WHAT IS REQUIRED —
Only the lines from the one with "Screen dimensions: 1466x812" through the last line of the data below are to be duplicated, exactly and without pictures.

--- START ---

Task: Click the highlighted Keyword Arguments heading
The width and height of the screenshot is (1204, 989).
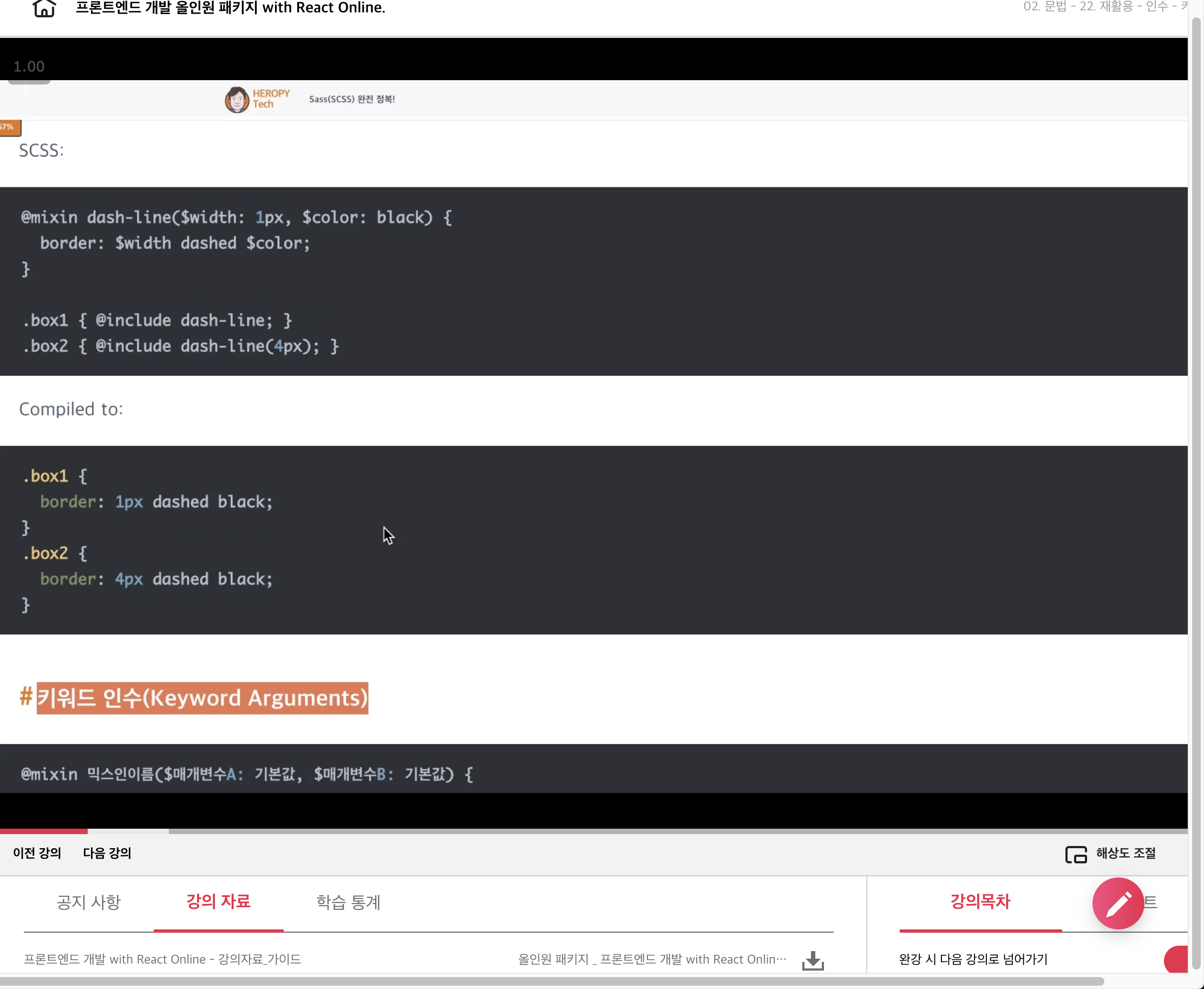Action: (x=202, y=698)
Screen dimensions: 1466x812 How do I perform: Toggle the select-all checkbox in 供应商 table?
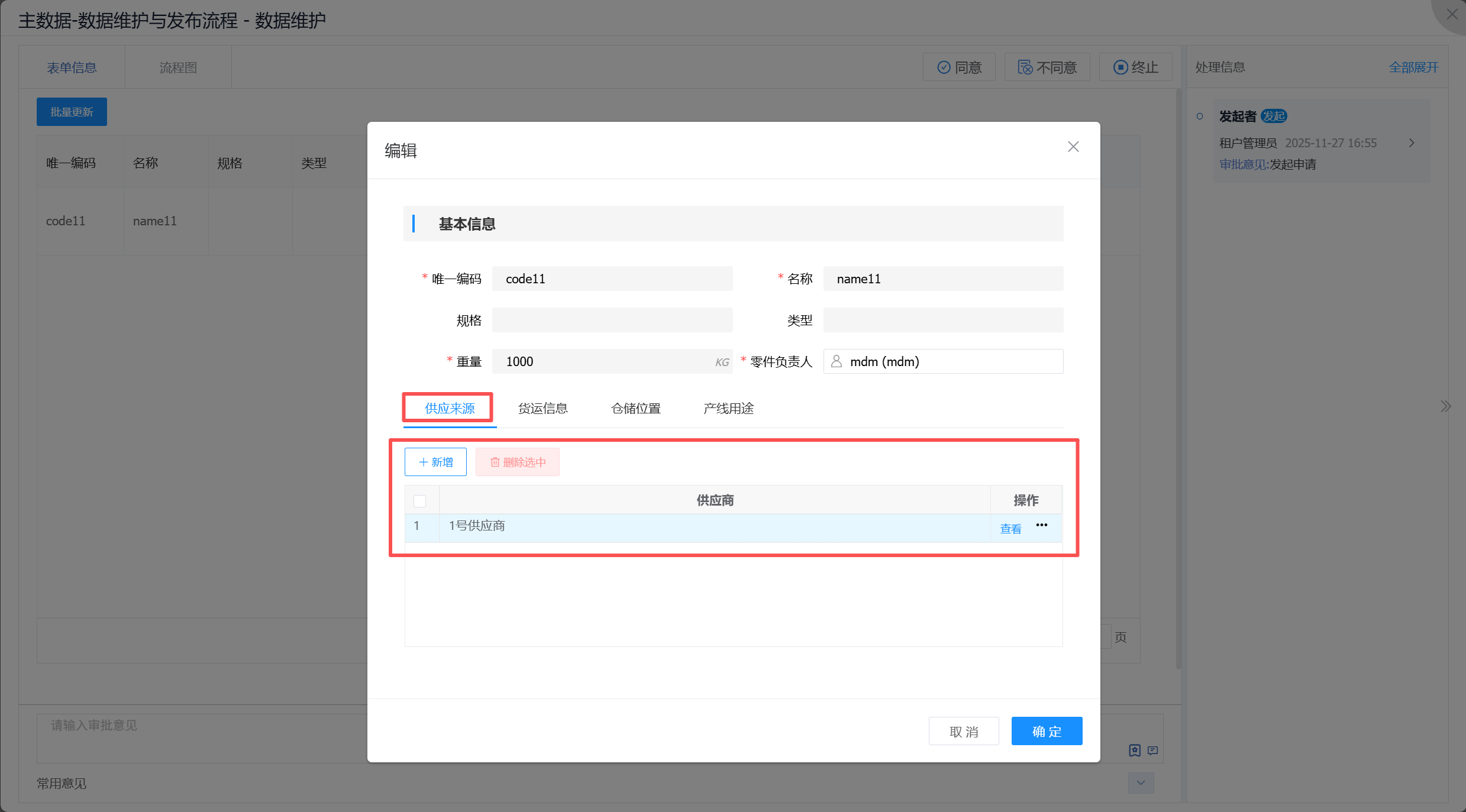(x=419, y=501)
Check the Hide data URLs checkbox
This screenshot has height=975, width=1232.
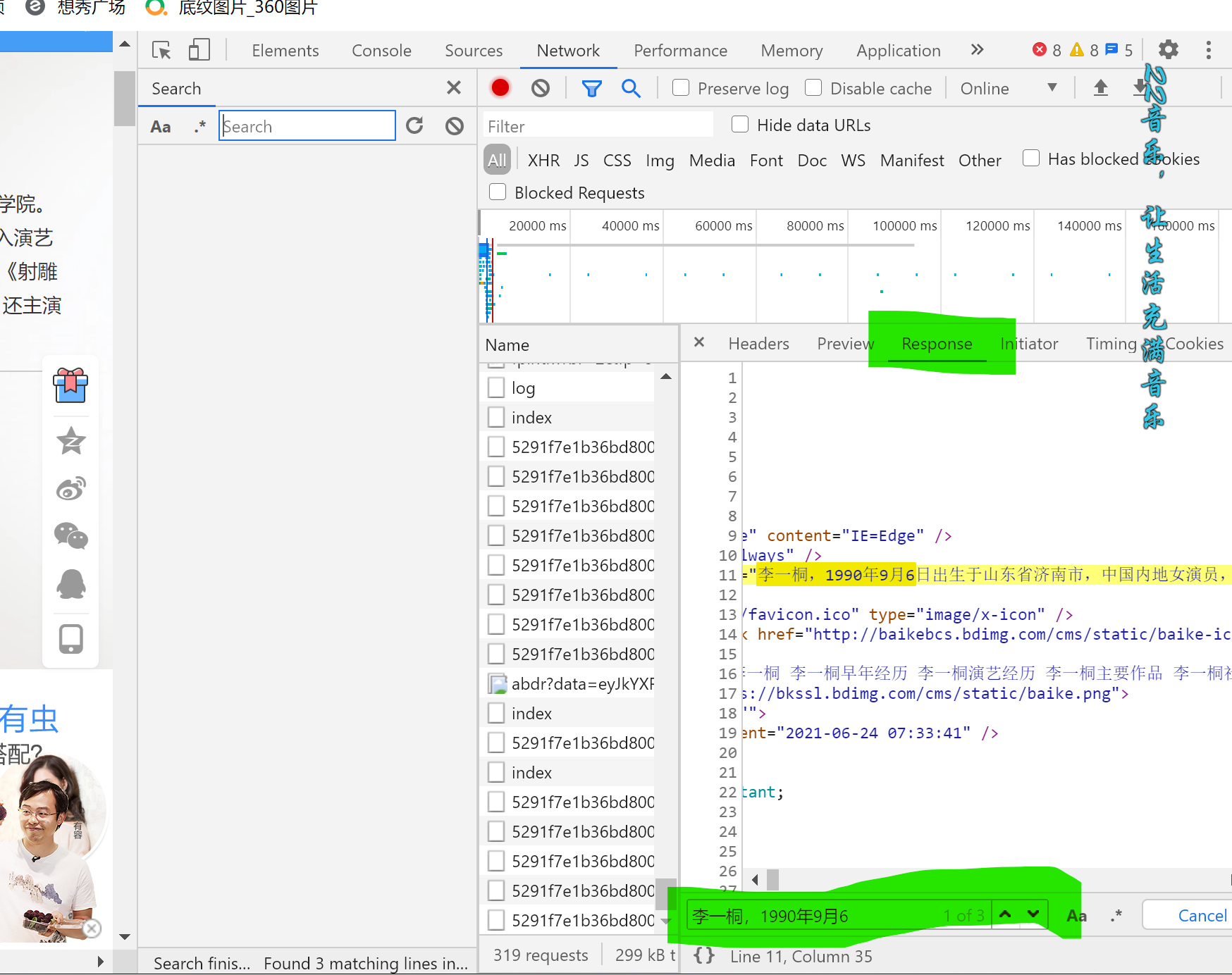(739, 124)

--- END ---

ANSWER FOR THE TASK —
Screen dimensions: 1466x812 How do I perform: Toggle the select-all checkbox in 供应商 table?
(x=419, y=501)
Check the Hide data URLs checkbox
This screenshot has height=975, width=1232.
(739, 124)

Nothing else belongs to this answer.